### PROBLEM DETAILS
Hand back all of the records exactly as they read.

### RECORDS
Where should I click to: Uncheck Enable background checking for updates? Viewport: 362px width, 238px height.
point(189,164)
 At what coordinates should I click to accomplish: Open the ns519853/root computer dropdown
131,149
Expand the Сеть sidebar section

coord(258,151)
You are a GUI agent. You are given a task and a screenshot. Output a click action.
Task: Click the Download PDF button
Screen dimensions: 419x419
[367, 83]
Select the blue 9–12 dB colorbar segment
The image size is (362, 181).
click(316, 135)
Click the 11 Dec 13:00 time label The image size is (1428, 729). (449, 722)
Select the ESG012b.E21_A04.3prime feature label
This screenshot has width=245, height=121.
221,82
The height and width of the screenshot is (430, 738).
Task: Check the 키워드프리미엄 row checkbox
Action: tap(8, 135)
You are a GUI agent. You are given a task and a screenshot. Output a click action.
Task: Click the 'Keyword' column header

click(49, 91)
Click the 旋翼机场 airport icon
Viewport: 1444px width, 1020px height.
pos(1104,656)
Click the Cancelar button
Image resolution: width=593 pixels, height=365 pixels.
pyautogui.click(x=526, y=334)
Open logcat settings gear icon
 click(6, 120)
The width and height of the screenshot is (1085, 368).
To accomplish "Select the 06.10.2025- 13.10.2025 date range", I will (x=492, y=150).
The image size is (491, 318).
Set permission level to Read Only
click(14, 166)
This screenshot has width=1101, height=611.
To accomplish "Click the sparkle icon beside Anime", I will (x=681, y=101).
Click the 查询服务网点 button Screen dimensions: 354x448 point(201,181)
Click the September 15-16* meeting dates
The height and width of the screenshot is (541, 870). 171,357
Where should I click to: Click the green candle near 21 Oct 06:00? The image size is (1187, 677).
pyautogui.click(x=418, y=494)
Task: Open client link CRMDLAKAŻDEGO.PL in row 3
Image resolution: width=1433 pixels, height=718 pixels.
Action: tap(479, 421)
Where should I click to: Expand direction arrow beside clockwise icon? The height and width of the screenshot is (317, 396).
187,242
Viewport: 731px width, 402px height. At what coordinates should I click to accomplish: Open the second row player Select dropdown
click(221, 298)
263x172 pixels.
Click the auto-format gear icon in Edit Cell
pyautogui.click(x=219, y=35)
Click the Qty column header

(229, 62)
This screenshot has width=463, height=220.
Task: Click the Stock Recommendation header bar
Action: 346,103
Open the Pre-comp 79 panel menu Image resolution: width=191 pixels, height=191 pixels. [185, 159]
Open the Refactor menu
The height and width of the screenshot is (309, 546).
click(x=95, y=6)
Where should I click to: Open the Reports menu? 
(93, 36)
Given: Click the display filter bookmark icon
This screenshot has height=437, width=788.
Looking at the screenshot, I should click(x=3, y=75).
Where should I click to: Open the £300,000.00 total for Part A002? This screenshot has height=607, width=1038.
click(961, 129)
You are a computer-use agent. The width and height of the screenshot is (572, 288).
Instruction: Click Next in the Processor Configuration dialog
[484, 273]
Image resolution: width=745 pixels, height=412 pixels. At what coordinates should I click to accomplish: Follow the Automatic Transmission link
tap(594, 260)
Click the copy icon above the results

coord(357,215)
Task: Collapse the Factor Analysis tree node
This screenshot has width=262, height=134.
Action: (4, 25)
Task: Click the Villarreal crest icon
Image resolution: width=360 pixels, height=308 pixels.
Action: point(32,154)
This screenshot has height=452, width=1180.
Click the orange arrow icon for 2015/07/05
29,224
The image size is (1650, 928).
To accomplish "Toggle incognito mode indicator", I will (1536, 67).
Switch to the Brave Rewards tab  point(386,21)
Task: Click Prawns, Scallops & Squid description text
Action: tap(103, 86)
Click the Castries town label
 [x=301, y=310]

### ANSWER SPACE
Where should I click to: Uncheck Enable background checking for updates? Viewport: 362px width, 238px height.
point(189,164)
 At what coordinates should I click to accomplish: Open the ns519853/root computer dropdown
131,149
Expand the Сеть sidebar section

coord(258,151)
You are a GUI agent. You are given a task and a screenshot. Output a click action.
Task: Click the Download PDF button
Screen dimensions: 419x419
[367, 83]
Select the blue 9–12 dB colorbar segment
The image size is (362, 181).
click(316, 135)
Click the 11 Dec 13:00 time label The image size is (1428, 729). (449, 722)
Select the ESG012b.E21_A04.3prime feature label
This screenshot has width=245, height=121.
221,82
The height and width of the screenshot is (430, 738).
Task: Check the 키워드프리미엄 row checkbox
Action: tap(8, 135)
You are a GUI agent. You are given a task and a screenshot. Output a click action.
Task: Click the 'Keyword' column header

click(49, 91)
Click the 旋翼机场 airport icon
Viewport: 1444px width, 1020px height.
pos(1104,656)
Click the Cancelar button
Image resolution: width=593 pixels, height=365 pixels.
pyautogui.click(x=526, y=334)
Open logcat settings gear icon
 click(6, 120)
The width and height of the screenshot is (1085, 368).
To accomplish "Select the 06.10.2025- 13.10.2025 date range", I will (x=492, y=150).
The image size is (491, 318).
Set permission level to Read Only
click(14, 166)
This screenshot has width=1101, height=611.
To accomplish "Click the sparkle icon beside Anime", I will (x=681, y=101).
Click the 查询服务网点 button Screen dimensions: 354x448 point(201,181)
Click the September 15-16* meeting dates
The height and width of the screenshot is (541, 870). 171,357
Where should I click to: Click the green candle near 21 Oct 06:00? The image size is (1187, 677).
pyautogui.click(x=418, y=494)
Task: Open client link CRMDLAKAŻDEGO.PL in row 3
Image resolution: width=1433 pixels, height=718 pixels.
Action: tap(479, 421)
Where should I click to: Expand direction arrow beside clockwise icon? The height and width of the screenshot is (317, 396).
187,242
Viewport: 731px width, 402px height. At what coordinates should I click to accomplish: Open the second row player Select dropdown
click(221, 298)
263x172 pixels.
Click the auto-format gear icon in Edit Cell
pyautogui.click(x=219, y=35)
Click the Qty column header

(229, 62)
This screenshot has width=463, height=220.
Task: Click the Stock Recommendation header bar
Action: 346,103
Open the Pre-comp 79 panel menu Image resolution: width=191 pixels, height=191 pixels. [185, 159]
Open the Refactor menu
The height and width of the screenshot is (309, 546).
click(x=95, y=6)
Where should I click to: Open the Reports menu? 
(93, 36)
Given: Click the display filter bookmark icon
This screenshot has height=437, width=788.
Looking at the screenshot, I should click(x=3, y=75).
Where should I click to: Open the £300,000.00 total for Part A002? This screenshot has height=607, width=1038.
click(961, 129)
You are a computer-use agent. The width and height of the screenshot is (572, 288).
Instruction: Click Next in the Processor Configuration dialog
[484, 273]
Image resolution: width=745 pixels, height=412 pixels. At what coordinates should I click to accomplish: Follow the Automatic Transmission link
tap(594, 260)
Click the copy icon above the results

coord(357,215)
Task: Collapse the Factor Analysis tree node
This screenshot has width=262, height=134.
Action: (4, 25)
Task: Click the Villarreal crest icon
Image resolution: width=360 pixels, height=308 pixels.
Action: point(32,154)
This screenshot has height=452, width=1180.
Click the orange arrow icon for 2015/07/05
29,224
The image size is (1650, 928).
To accomplish "Toggle incognito mode indicator", I will (1536, 67).
Switch to the Brave Rewards tab  point(386,21)
Task: Click Prawns, Scallops & Squid description text
Action: tap(103, 86)
Click the Castries town label
 [x=301, y=310]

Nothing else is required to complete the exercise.